Steady-state pharmacokinetics

After daily or weekly administration of everolimus in patients with advanced solid tumours, steady-state AUC0-τ was dose-proportional over the range of 5 to 10 mg in the daily dosing regimen and 5 to 70 mg on the weekly regimen. Steady state was achieved within two weeks with the daily dosing regimen. Cmax is dose-proportional between 5 and 10 mg on the daily and weekly regimens. At doses of 20 mg/week and higher, the increase in Cmax is less than dose-proportional tmax occurs at 1 to 2 hours post-dose. There was a significant correlation between AUC0-τ and pre-dose trough concentration at steady-state on the daily regimen. The mean elimination half-life of everolimus is approximately 30 hours.

Patients with hepatic impairment

The safety, tolerability and pharmacokinetics were evaluated in a single oral dose study of everolimus in 34 subjects with impaired hepatic function relative to subjects with normal hepatic function. Compared to normal subjects, there was a 1,6-fold, 3,3-fold and 3,6-fold increase in exposure (i.e. AUC(0-inf) for subjects with mild (Child-Pugh A), moderate (Child-Pugh B) and severe (Child-Pugh C) hepatic impairment, respectively. Simulation of multiple dose pharmacokinetics supports the dosing recommendations in hepatic impaired patients based on their Child-Pugh status. Dose adjustment is recommended for patients with hepatic impairment (see sections 4.2 and 4.4).

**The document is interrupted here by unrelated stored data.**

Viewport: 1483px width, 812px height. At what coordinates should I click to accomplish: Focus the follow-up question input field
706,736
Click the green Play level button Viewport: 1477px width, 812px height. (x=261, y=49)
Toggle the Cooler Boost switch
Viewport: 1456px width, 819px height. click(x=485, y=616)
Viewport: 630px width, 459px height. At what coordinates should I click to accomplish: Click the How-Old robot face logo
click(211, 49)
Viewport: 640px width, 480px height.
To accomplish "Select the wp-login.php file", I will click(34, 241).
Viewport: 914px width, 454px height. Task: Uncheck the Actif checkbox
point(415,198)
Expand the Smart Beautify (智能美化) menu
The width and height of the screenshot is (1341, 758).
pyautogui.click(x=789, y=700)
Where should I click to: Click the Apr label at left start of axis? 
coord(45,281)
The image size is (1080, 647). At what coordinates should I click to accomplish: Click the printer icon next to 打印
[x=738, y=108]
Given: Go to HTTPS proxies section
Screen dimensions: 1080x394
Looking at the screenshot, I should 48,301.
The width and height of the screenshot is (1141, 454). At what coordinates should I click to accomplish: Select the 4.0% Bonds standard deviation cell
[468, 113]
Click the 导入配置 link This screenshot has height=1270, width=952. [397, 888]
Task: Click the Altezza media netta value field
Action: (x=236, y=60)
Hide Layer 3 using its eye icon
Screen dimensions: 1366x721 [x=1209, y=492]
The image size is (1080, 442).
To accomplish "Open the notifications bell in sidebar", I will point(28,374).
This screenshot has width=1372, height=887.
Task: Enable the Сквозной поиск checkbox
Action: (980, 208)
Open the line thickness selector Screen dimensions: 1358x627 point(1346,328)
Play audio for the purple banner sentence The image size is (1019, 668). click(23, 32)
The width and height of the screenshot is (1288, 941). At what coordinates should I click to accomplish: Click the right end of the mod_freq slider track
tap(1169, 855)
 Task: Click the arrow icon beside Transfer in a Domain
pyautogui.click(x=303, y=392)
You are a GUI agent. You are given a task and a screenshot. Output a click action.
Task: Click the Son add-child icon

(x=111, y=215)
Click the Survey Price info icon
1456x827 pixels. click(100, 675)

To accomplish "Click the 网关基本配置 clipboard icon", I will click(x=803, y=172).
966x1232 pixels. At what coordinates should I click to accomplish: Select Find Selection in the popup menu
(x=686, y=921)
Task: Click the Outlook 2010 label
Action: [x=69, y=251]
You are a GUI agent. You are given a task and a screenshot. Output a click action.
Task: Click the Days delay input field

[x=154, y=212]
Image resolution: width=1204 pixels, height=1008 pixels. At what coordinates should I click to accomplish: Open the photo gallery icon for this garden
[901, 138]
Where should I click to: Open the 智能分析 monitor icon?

Patients with renal impairment

In a population pharmacokinetic analysis of 170 patients with advanced cancer, no significant influence of creatinine clearance (25 to 178 ml/min) was detected on CL/F of everolimus. Post-transplant renal impairment (creatinine clearance range 11 to 107 ml/min) did not affect the pharmacokinetics of everolimus in transplant patients.

Paediatric patients

Everolimus has not been studied in children with renal carcinoma.

Elderly patients

In a population pharmacokinetic evaluation in cancer patients, no significant influence of age (27 to 85 years) on oral clearance (CL/F: range 4,8 to 54,5 litres/hour) of everolimus was detected.

Ethnicity

Oral clearance (CL/F) is similar in Japanese and Caucasian cancer patients with similar liver functions. Based on analysis of population pharmacokinetics, oral clearance (CL/F) is on average 20% higher in black transplant patients.